I can't get into him, he looks really young. I'd feel like I was blowing the Gerber baby.
He came in the heat vent in my car. Don't ask how it happened.
whatever. i fb stalked him and his pic comments are witty. so i'm going for it.
Apparently I ran up to the group of cookie-cutter blonde chicks and screamed "Delta Gamma Nuuuuuuu!" really excitedly and tried to hug them and share fake sorority stories with them.
So I'm really hungover walking to work and these douches from comcast on bikes ask if they can take a picture with me to show that they're doing their job. The picture: me, this chick from comcast, i'm holding a 2 ft. pixie stick, a comcast flyer and i'm puking in the parking lot. sounds like their doing a good job!
no sex. but he left me weed, so almost as good.
Let's make a pact to never get in a cab at 3am together unless it's to go home or for pizza.

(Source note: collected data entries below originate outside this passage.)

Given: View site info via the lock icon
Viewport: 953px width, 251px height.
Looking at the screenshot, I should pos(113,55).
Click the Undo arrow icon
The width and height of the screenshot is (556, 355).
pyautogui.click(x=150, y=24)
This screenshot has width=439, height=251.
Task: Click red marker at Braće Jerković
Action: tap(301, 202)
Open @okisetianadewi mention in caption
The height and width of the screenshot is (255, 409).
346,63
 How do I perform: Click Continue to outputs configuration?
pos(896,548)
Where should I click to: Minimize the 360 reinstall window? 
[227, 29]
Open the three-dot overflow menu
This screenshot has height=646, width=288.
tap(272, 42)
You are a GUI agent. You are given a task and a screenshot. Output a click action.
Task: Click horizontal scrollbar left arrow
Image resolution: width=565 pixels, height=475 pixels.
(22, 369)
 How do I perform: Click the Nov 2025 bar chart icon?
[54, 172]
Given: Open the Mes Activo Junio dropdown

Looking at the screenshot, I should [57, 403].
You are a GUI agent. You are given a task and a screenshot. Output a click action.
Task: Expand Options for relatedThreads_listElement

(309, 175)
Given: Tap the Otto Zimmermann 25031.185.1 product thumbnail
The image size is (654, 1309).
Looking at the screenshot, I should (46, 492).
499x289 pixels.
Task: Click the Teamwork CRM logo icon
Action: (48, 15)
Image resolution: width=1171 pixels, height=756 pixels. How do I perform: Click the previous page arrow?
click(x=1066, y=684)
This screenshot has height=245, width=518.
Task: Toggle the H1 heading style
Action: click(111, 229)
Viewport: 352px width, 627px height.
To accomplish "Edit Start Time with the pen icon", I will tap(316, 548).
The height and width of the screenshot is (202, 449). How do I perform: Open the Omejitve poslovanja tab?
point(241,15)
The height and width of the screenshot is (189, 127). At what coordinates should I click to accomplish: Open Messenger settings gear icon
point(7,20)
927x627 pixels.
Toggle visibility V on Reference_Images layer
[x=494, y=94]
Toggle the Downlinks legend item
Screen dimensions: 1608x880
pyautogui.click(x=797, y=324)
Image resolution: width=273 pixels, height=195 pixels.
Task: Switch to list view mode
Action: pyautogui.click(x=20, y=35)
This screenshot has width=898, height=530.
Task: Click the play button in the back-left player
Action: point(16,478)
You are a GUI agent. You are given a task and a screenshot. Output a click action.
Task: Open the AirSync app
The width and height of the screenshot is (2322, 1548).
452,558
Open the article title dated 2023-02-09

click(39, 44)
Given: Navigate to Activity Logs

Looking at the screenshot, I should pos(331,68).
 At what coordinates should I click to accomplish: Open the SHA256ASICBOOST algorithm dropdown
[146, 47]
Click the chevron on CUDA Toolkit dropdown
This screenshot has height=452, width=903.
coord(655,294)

We both paused during sex to do the clap during the Friends theme song. Soulmates.
Things i learned at work today: do not put mayonaise on a tattoo, it will get infected.
If I were you I'd use my green card to do more coke and less talking
I am in a hotel room with 10 people. John is in bed eating an industrial sized pan of mashed potatoes. I think a non insignificant number of people saw my nipples.
I've decided that buying my first unused mattress has been my first major step into real adulthood.
So I bought that bathing suit yesterday and got buyers remorse so I returned it today and then stole it. Win win.
He casually compared computer science to childbirth and I was like "hey, as someone who has wanted to fuck you for six months now, could you please never talk about childbirth ever again"
If I say I hate myself for it does it make it any better?